SUPPLIED DATA:
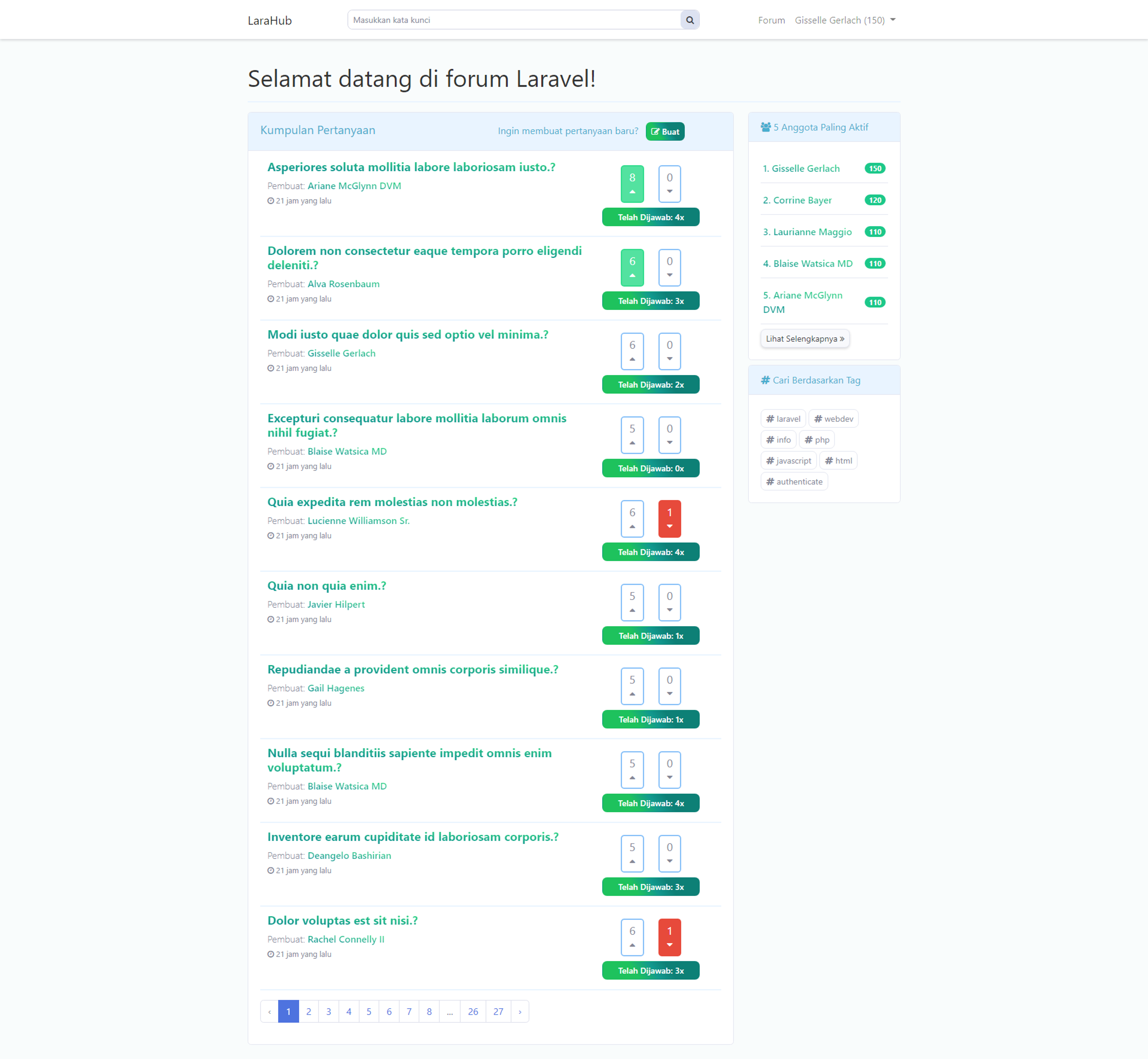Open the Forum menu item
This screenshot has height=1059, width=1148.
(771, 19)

...

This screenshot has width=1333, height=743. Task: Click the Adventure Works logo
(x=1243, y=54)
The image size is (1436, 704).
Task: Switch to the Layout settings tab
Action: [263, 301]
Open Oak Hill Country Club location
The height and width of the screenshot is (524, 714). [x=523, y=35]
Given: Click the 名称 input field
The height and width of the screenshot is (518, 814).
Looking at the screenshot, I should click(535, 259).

...

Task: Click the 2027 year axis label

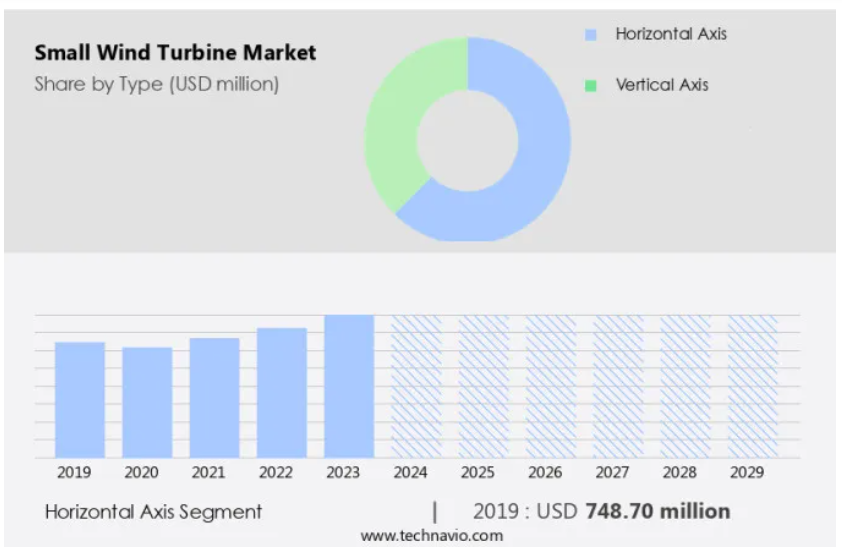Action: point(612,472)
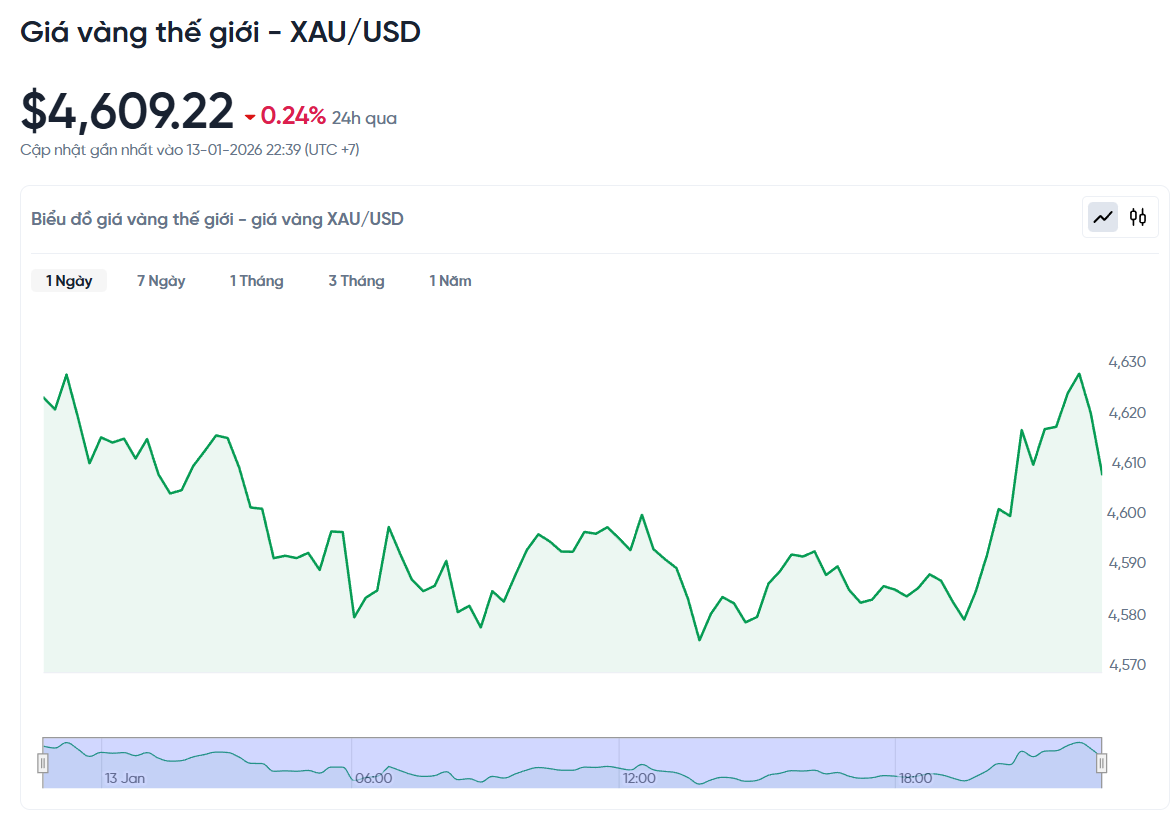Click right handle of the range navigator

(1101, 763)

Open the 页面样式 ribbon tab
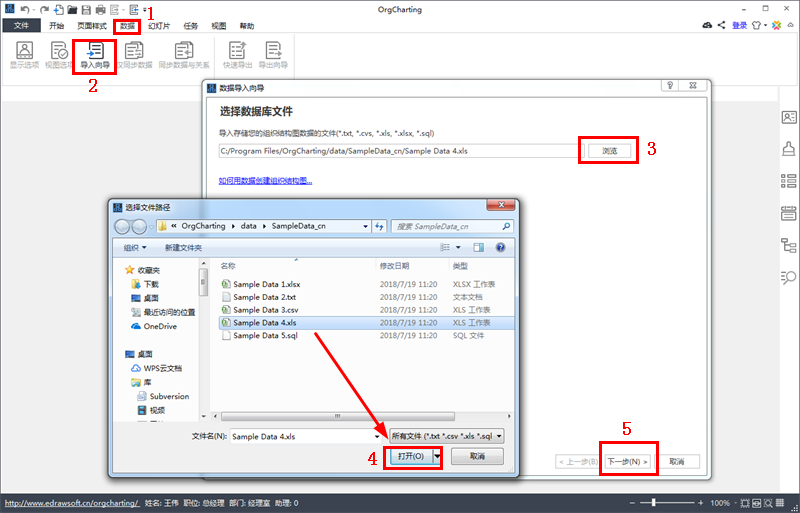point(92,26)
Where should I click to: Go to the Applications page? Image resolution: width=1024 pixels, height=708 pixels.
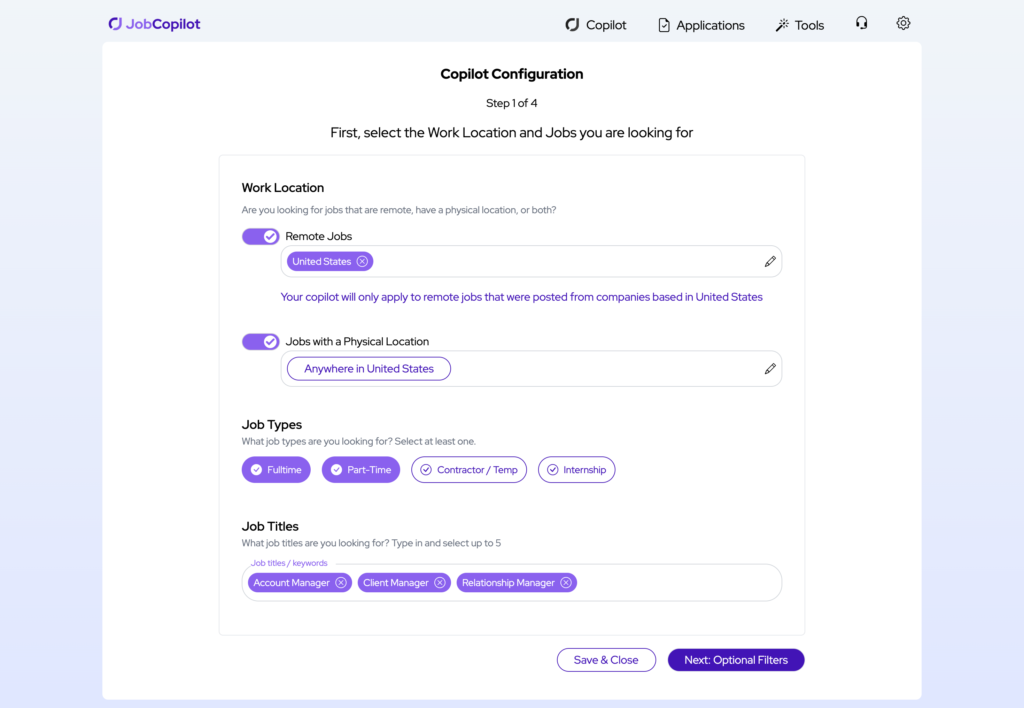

PROBLEM REQUIREMENTS: All that should appear in the answer is the lines above from the line with "Task: Click the 2027 year axis label" through the line with "Where should I", retyped exactly, pictures left out.

EXERCISE RESULT:
Task: Click the 2027 year axis label

Action: point(612,472)
Click right handle of the range navigator

(1101, 763)

Open the 页面样式 ribbon tab
point(92,26)
Where should I click to: Go to the Applications page? Image resolution: width=1024 pixels, height=708 pixels.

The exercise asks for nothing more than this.